Text:
American Journal of the Medical Sciences
Volume 19, page 400, 1850.
Dr. Summers, while practicing in Maryland, was called to see a married woman, in consultation at an advanced stage of her third labour. She had lost both of her previous children during parturition. The doctor, on examination, found the head ready for expulsion, but with a huge gash, or section, as if the skull had been cleft by some sharp instrument.
In time the child was delivered, dead, the mother having suffered greatly, in mind and body. The doctor then made another, and a thorough examination of the parts of the mother, and discovered clearly, what was before uncertain, that the coccyx presented its point, nail-like, firmly upwards and in wards into the cavity of the pelvis. He recommended to his patient either to visit a distinguished surgeon, to learn whether his art could relieve her, or to make up her mind to live absque marito [without her husband, that is, celibate].
The lady did not take his advice, but in due time she was taken again in labour, and sent for Dr. Summers in the first stage of it. The doctor, knowing the condition of things, set to work earnestly to draw the coccyx in a line with the sacrum by strong traction efforts, hoping to retain it sufficiently long to give the child a passage. He soon found that he was not likely to succeed, so that he determined, if possible, to break the connection between the two bones. By the application of both thumbs, with some effort, he succeeded perfectly; an audible snap soon gratified his ears, and in a very few minutes after, to the great joy of the parents, a living and healthy child was born. The lady declared that her sufferings were quite trivial, in comparison with her previous labours.
The doctor delivered her afterwards safely in two successive labours; but upon each occasion he found greater difficulty in breaking down the osseous union between the bones.
He learns that, in a subsequent labour, she lost the child as in those before she came into his hands.

Task brief:
In the case report, what did Dr. Summers use to break the connection between the coccyx and the sacrum?

Information:
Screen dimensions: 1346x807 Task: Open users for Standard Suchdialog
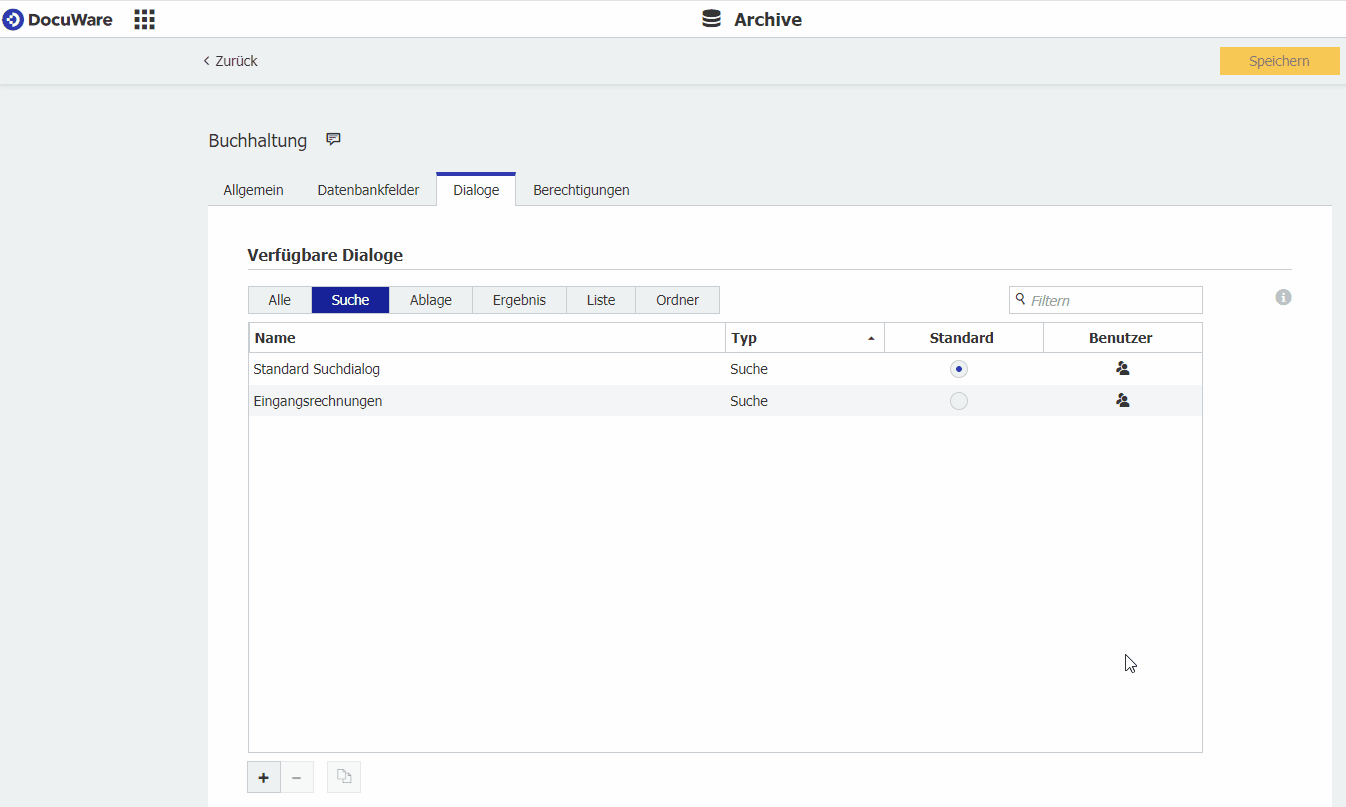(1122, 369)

...

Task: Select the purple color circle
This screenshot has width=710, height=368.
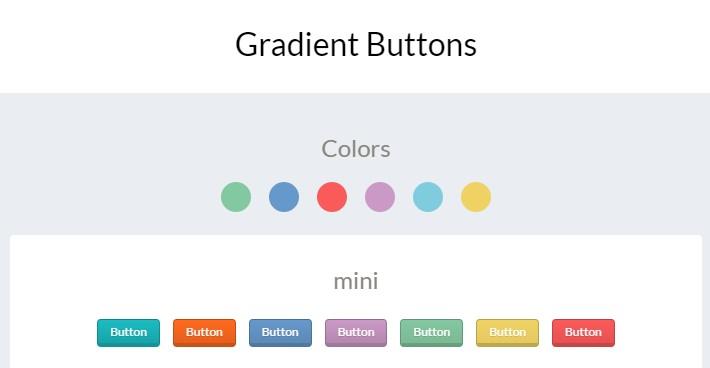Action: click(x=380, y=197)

Response:
Both of his thumbs.